1989 was the year that the Harvard men's squash team's six-year national championship reign came to an end.
1989 was Harvard Coach Dave Fish's last year.
1989 had its ups-and-downs, something the Crimson "dynasty" hasn't been accustomed to, but overall, it was another successful year for the program.
The Crimson shared the Ivy title with Yale and Princeton, but lost the regular season national championship by a tiebreaker procedure. Even though Harvard, Princeton and Yale all tied for first place in the regular-season, Yale won the national championship because of the tiebreaker--most games won in matches between the three teams.
Harvard's seventh straight Ivy title ties its own record set in the early 1960s.

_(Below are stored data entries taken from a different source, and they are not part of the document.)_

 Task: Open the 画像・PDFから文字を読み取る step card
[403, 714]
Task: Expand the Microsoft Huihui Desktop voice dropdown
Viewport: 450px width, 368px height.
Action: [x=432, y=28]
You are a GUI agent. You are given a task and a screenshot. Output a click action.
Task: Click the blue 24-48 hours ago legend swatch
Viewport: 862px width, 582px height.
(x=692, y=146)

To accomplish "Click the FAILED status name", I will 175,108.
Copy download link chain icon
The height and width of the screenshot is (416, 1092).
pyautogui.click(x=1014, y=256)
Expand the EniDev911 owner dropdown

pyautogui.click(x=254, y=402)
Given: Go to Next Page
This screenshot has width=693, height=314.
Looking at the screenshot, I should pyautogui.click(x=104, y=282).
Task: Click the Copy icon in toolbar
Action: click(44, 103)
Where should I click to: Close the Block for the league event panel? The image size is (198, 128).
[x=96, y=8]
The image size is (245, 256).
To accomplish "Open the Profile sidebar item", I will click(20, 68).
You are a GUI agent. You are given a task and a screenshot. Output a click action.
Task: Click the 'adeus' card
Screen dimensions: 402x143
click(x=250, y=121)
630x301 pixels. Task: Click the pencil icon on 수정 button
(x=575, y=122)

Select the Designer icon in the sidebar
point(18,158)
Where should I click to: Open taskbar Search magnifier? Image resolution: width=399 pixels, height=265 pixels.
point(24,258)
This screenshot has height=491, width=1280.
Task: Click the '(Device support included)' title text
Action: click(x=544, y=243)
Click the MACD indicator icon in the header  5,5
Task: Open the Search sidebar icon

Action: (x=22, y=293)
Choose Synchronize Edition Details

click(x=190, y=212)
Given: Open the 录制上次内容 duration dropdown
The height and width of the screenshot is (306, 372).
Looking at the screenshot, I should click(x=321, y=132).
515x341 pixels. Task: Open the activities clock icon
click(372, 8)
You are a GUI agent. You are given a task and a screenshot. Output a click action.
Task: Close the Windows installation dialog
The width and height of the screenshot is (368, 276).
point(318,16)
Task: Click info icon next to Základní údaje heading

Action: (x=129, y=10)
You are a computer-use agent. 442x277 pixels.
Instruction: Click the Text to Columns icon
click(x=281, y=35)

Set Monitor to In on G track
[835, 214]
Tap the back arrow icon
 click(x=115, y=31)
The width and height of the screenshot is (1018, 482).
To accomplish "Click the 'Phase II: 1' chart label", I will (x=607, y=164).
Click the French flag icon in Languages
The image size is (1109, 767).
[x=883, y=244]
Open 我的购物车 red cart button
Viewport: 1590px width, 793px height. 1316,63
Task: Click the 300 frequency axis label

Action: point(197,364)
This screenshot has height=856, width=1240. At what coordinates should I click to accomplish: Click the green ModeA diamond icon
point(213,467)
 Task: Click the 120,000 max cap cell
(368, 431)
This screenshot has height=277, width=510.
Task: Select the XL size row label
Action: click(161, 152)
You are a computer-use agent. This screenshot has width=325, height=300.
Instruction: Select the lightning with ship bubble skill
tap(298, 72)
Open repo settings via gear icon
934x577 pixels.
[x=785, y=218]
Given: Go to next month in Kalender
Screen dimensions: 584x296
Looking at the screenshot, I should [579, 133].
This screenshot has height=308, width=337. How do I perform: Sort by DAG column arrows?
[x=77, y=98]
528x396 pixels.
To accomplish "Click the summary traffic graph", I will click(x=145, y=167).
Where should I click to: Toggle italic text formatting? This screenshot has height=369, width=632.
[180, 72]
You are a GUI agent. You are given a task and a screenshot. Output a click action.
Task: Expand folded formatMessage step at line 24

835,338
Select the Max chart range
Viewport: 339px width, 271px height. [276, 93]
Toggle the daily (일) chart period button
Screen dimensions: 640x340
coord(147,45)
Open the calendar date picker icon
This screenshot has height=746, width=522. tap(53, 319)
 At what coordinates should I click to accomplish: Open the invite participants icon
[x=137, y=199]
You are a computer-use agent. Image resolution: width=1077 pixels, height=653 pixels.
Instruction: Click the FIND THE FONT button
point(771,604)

Having lost five players from last year's team, including four of its top six players, the Crimson was picked to finish as low as fifth in the nation in some polls.
But under the leadership of Co-Captains Frank Huerta and Doug Lifford, and three talented freshmen, Harvard managed to stay competitive with Yale and Princeton.
And Harvard was able to share the Ivy title by beating previouslyundefeated Yale, 6-3, on February 22. It was the Crimson's 28th straight win over the Elis.
Lifford and junior Jon Bernheimer were both named to the All-Ivy and, for the first time in either player's career, the All-America teams.
Let's Start at the Beginning
The year started off with three 9-0 wins over Trinity, MIT and Williams. In January, the Crimson placed third in the United States Squash Racquets Association five-man tournament.
But on February 4, the Tigers recorded an 8-1 win over Harvard at Princeton, bringing the Crimson's 72-match winning streak to a crashing halt. The streak ranks as the second-longest run of consecutive victories in collegiate athletic history, right behind the UCLA men's basketball team's 88-game streak in the 1970s.
"The team had to taste the bittersweet taste of losing," Fish says. "You can't judge what type of effort you need without losing. It's like a figure skater who never falls. She's not trying hard enough to fall. I think that the team benefited from that loss."
At first, it looked as though the Crimson was out of the race for both Ivy and national championhips after the loss. But Harvard won its next five matches, including 7-2 and 6-3 wins over Franklin & Marshall and Penn, respectively.